Instruction =>
How many lines of the listing below contain the word "screenshot"? Reply with the number alone.

Exercise material =>
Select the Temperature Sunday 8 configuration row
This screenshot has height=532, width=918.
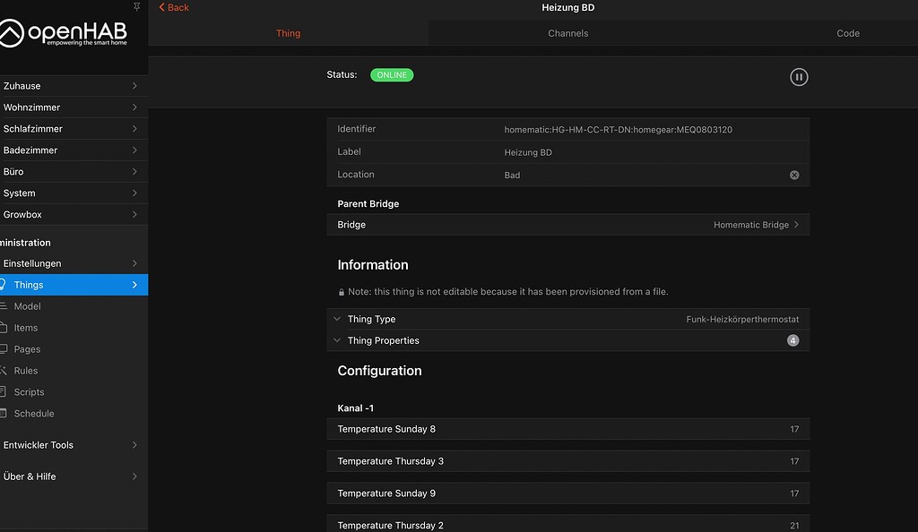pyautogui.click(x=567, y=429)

--

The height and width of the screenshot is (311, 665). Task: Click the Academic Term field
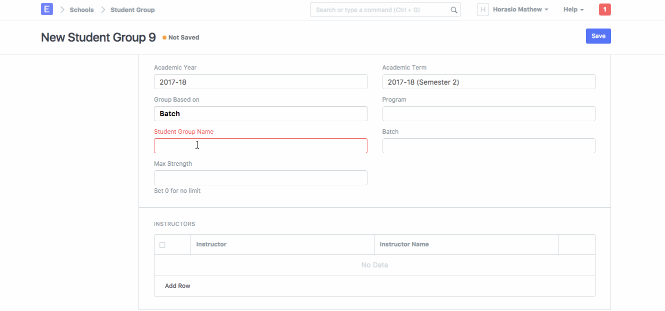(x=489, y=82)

Worked solution =>
2